26.2.17

Le grida di Giordano Bruno (José Saramago)

Un'immagine di Giordano Bruno
In fin dei conti, non c’è grande differenza tra un dizionario biografico e un normale cimitero. Le tre righe secche e indifferenti con cui nella maggior parte dei casi i dizionaristi riassumono una vita sono l’equivalente della semplice sepoltura che accoglie i resti di coloro che (mi si perdoni il facile gioco) non lasciano resti. La pagina piena, con autografo e fotografia, è il mausoleo di bella pietra, porte di ferro e corona di bronzo, più il pellegrinaggio annuale. Ma il visitatore farà bene a non lasciarsi confondere dalle facciate d’architetto, dalle sculture e dalle croci, dalle prefiche di marmo, da tutto lo scenario che la morte pomposa ha sempre apprezzato. Così come dovrà fare attenzione, se si trova in campo aperto, senza riferimenti, a dove mette i piedi perché non gli accada di trovarsi sotto le scarpe il più grande uomo del mondo.
Non starà tuttavia calpestando la tomba di Giordano Bruno, perché questi fu bruciato a Roma, arse atrocemente come arde il corpo umano, e di lui, che io sappia, neppure le ceneri furono conservate. Ma allo stesso Giordano, affinché ogni cosa stia nel posto che le compete e giustizia infine sia fatta, furono riservate quattro righe in questo dizionario biografico. In cosi poco spazio, in cosi poche lettere, tra la data di nascita (1548) e la data di morte (1600), limiti di un universo personale che visse nel mondo, ben poco si dice: italiano, filosofo, panteista, domenicano, abbandonò l’ordine, si rifiutò di rinunciare alle proprie idee, fu bruciato vivo. Nient’altro. Nasce e vive un uomo, lotta e muore, così, per questo. Quattro righe, riposa in pace, pace alla tua anima se in lei credevi. E noi facciamo un’eccellente figura tra amici, in società, in riunione, a un tavolo di ristorante, nelle discussioni profonde, se lasciamo cadere al momento opportuno, in modo spigliato e competente, la mezza dozzina di parole di cui abbiamo fatto una specie di grimaldello o di chiave falsa che crediamo possa aprire una vita e una coscienza.
Ma, per nostra costernazione, se siamo in un momento di rara lucidità, le grida di Giordano Bruno erompono come un’esplosione che ci strappa di mano il bicchiere di whisky e ci spegne sulle labbra il sorriso intellettuale che abbiamo scelto per parlare di certi casi. Si, questa è la verità, la scomoda verità che viene a sconvolgere il pacato intento del dialogo: Giordano Bruno gridò quando fu bruciato. Il dizionario dice soltanto che fu bruciato, non dice che gridò. E allora, che dizionario è mai questo che non informa ? A che mi serve una biografia di Giordano Bruno che non parla delle grida che egli lanciò, li, a Roma, in una piazza o in un cortile, circondato dalla folla, chi attizzava il fuoco, chi assisteva, chi redigeva serenamente l’atto dell’esecuzione?

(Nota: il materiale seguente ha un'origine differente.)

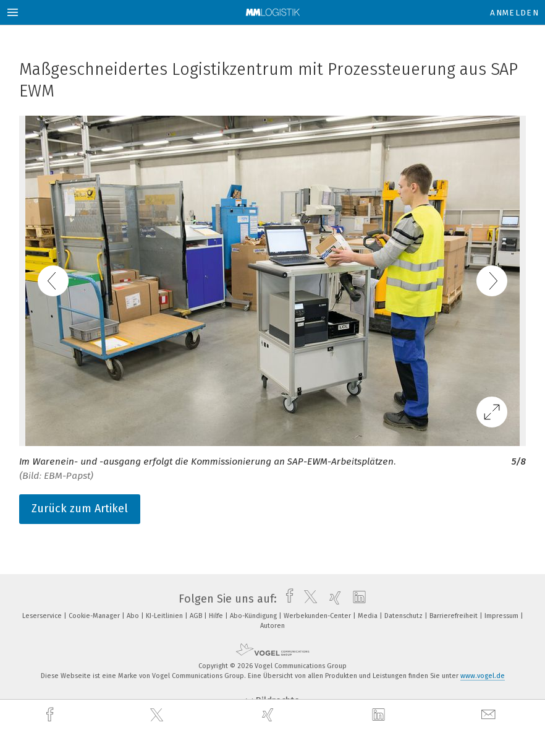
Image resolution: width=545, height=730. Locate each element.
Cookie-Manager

Troppo spesso dimentichiamo che gli uomini sono di car ne che facilmente soffre. Fin dall’infanzia gli educatori ci parlano di martiri, ci danno esempi di civismo e di morale a loro spese, ma non dicono quanto furono dolorosi il martirio, la tortura. Tutto rimane astratto, filtrato, come se guarda, simo la scena, a Roma, attraverso spesse pareti di vetro che soffocassero i suoni, e le immagini perdessero la violenza del gesto per opera, grazia e virtù della rifrazione. E allora possiamo dire, tranquillamente, gli uni agli altri che Giordano Bruno fu bruciato. Se gridò, non lo abbiamo udito. E se non l’abbiamo udito, dov’è il dolore?
Ma gridò, amici miei. E continua a gridare.